Extract the lines that carry the string "チュートリアル" from the listing.

■ PROVIDED INFORMATION:
-----
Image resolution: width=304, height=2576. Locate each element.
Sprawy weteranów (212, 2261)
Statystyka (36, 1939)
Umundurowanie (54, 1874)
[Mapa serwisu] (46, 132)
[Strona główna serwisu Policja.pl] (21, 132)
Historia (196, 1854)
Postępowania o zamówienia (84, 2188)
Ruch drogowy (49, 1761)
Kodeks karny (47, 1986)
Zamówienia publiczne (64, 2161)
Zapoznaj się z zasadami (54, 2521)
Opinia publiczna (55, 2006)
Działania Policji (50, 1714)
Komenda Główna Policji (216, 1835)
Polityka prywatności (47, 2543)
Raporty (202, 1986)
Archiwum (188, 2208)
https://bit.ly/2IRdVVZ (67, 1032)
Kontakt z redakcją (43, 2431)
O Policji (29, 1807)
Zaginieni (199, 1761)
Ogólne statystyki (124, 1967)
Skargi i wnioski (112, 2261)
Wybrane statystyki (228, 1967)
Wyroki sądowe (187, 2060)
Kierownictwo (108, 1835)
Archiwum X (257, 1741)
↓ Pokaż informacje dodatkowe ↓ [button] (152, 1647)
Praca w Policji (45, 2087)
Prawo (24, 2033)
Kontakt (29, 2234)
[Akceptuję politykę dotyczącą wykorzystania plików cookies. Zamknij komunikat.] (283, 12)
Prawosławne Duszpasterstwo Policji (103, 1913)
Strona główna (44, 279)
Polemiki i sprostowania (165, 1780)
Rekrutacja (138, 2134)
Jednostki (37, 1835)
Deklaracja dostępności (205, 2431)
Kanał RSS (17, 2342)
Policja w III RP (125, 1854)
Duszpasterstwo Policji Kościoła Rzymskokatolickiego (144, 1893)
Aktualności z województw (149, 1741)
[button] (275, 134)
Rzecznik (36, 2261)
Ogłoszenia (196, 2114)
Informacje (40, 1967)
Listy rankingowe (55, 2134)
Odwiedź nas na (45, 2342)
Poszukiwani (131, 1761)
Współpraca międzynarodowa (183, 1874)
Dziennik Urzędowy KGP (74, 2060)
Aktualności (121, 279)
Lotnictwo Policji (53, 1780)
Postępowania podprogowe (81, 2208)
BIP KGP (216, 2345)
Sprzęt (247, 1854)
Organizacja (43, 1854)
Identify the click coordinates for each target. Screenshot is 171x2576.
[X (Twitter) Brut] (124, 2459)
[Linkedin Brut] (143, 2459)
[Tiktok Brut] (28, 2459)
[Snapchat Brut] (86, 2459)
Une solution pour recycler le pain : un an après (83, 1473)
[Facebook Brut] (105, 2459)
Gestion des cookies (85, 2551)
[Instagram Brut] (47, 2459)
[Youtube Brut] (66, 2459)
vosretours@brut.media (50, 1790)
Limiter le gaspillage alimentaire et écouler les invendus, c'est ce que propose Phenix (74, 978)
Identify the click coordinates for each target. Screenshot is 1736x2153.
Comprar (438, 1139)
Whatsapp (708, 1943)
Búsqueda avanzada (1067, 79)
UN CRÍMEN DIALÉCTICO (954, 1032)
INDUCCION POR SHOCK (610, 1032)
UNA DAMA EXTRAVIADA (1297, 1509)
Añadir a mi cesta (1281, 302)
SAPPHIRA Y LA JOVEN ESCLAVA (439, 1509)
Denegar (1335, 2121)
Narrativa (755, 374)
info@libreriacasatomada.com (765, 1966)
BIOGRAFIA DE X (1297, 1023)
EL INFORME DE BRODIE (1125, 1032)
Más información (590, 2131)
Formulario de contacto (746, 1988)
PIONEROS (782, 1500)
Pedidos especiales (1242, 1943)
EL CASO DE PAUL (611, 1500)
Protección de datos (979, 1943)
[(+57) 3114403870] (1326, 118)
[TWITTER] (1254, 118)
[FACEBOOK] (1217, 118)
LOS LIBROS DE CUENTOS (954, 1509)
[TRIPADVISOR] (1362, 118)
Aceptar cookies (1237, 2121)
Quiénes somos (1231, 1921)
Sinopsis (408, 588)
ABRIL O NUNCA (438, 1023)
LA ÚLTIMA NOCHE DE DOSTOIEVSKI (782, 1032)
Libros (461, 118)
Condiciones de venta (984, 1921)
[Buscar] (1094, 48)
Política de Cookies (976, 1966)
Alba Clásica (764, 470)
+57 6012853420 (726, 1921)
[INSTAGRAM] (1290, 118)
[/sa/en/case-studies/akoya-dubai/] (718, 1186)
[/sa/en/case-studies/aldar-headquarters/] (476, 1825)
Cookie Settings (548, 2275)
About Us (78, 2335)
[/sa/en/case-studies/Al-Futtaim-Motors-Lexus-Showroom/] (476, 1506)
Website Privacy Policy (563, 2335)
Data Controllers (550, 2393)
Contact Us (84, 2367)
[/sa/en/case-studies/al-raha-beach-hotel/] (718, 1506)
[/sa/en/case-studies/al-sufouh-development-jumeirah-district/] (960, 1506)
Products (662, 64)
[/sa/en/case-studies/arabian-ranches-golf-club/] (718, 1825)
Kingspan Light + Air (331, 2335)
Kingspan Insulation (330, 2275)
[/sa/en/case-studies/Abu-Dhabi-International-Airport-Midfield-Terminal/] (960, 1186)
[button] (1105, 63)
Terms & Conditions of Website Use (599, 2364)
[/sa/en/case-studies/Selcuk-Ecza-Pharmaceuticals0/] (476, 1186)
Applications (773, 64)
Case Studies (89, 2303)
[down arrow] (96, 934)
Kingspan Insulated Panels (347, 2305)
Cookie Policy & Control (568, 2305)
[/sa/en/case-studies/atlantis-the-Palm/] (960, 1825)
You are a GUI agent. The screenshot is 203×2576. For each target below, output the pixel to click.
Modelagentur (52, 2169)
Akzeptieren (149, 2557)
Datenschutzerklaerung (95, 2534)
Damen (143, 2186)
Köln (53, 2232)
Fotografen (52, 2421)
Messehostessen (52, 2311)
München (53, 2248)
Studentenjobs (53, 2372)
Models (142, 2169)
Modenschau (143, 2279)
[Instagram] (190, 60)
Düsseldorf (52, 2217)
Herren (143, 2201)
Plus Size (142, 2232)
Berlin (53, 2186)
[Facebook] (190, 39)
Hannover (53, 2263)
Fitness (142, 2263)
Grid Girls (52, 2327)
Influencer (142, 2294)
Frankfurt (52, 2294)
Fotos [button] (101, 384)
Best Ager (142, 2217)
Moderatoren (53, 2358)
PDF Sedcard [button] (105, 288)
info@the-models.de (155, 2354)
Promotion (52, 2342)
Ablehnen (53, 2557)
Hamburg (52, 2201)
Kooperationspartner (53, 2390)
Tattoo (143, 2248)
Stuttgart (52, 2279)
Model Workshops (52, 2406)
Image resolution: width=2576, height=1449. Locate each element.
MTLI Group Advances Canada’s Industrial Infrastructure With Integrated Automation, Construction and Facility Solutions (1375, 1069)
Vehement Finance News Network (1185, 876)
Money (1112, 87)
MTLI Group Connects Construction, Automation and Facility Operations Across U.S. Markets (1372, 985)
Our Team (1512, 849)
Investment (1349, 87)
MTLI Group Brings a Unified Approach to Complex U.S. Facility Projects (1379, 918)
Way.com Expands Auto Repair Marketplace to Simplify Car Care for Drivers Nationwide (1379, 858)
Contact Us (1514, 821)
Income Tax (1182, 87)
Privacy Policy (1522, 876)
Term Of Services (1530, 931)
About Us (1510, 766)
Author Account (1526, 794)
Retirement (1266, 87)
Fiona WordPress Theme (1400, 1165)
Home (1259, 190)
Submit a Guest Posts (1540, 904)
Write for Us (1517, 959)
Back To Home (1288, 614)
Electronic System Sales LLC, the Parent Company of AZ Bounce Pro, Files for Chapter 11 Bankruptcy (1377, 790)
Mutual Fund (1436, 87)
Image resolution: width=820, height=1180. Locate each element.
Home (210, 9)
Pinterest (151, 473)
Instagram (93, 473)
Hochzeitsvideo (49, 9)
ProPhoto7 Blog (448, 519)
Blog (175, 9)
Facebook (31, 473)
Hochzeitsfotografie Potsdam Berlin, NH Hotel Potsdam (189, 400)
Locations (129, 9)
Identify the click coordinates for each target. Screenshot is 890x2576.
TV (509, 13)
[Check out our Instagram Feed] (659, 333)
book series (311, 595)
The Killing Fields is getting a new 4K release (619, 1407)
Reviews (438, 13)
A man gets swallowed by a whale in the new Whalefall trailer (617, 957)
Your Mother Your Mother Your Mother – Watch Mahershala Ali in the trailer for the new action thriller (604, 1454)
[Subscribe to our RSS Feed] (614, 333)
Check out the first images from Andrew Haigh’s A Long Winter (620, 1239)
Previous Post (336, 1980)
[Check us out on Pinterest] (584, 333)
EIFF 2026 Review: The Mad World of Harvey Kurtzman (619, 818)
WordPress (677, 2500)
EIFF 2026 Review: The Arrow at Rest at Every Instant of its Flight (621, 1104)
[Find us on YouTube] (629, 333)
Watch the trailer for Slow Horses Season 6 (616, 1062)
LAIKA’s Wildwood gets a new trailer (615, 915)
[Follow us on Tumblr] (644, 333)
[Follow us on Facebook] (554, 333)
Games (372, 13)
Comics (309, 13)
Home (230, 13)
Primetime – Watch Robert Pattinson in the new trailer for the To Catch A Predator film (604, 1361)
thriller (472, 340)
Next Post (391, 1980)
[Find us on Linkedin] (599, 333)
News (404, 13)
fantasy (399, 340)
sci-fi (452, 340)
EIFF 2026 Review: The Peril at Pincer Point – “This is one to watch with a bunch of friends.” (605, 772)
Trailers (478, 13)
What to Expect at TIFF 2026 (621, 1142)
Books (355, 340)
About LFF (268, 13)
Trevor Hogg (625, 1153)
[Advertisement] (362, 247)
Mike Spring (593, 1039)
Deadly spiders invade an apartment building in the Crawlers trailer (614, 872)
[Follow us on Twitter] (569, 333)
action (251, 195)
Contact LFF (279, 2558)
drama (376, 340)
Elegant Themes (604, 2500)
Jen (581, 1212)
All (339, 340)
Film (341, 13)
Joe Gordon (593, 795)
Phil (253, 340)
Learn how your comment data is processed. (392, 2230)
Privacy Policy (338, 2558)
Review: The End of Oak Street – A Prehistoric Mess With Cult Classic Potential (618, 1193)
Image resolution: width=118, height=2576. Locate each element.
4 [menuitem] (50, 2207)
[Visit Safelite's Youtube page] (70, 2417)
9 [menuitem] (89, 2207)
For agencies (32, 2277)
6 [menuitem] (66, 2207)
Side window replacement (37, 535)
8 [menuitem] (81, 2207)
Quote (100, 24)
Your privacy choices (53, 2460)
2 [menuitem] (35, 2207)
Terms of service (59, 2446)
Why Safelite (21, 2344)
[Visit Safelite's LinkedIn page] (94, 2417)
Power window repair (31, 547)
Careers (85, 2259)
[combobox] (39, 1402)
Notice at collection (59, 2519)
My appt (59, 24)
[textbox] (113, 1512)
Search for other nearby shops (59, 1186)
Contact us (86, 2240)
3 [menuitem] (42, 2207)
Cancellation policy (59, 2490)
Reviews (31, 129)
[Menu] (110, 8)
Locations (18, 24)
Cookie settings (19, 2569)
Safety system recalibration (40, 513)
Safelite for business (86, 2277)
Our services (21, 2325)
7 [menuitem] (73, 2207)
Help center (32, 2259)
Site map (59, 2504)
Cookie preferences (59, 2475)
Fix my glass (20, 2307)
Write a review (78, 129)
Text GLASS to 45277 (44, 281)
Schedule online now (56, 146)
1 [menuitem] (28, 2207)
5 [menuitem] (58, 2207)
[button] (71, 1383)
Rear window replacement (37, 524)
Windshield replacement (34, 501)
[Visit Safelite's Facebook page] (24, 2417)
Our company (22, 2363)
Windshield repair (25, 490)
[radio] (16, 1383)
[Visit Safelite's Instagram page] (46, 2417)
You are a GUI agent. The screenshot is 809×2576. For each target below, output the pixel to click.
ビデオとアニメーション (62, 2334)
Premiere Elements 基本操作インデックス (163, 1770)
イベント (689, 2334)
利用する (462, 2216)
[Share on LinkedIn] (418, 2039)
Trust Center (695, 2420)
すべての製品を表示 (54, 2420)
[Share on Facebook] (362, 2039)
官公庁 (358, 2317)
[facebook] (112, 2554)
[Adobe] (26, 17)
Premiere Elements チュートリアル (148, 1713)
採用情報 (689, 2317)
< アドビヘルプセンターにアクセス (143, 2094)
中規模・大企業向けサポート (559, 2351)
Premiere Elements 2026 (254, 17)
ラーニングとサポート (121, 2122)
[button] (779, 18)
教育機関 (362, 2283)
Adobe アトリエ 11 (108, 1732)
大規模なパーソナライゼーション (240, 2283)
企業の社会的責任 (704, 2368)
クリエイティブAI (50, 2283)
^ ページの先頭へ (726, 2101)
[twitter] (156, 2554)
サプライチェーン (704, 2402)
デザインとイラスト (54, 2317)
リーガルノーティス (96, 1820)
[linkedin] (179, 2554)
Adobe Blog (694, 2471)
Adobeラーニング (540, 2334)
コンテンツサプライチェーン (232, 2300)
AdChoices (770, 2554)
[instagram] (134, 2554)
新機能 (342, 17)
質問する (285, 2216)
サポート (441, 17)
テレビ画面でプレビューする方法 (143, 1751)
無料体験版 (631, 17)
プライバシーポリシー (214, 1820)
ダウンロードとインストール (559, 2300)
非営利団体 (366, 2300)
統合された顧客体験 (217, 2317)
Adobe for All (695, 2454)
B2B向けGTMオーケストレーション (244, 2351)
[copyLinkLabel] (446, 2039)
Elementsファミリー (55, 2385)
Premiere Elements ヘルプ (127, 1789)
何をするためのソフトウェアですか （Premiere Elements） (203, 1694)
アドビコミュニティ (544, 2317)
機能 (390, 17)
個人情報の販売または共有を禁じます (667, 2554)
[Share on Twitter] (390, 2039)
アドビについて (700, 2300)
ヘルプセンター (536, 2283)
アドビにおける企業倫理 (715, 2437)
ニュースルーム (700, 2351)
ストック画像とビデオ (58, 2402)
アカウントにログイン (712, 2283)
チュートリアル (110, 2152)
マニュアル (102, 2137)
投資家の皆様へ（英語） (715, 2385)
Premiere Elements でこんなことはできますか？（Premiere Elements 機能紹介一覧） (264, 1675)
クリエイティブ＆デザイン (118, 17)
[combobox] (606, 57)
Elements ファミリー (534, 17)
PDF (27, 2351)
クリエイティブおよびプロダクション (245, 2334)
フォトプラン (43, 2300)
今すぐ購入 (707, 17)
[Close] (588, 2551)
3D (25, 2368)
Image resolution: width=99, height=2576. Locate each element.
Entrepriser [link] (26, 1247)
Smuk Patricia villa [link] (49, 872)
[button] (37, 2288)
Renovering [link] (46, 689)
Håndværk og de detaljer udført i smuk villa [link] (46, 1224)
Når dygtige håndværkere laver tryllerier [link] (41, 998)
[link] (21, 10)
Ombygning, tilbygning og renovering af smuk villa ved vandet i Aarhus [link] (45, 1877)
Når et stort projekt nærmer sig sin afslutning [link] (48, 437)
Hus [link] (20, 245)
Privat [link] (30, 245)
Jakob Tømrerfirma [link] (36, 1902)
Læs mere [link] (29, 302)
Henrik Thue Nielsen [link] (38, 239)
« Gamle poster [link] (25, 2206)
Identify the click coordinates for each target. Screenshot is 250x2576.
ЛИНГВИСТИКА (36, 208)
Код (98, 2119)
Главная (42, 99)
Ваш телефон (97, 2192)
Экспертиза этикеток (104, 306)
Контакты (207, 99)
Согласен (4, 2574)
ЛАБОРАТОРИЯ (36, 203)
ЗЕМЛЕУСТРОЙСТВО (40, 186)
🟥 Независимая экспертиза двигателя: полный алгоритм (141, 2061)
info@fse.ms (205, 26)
-----
■ RESPONSE AREA:
Premiere Elements チュートリアル (148, 1713)
チュートリアル (110, 2152)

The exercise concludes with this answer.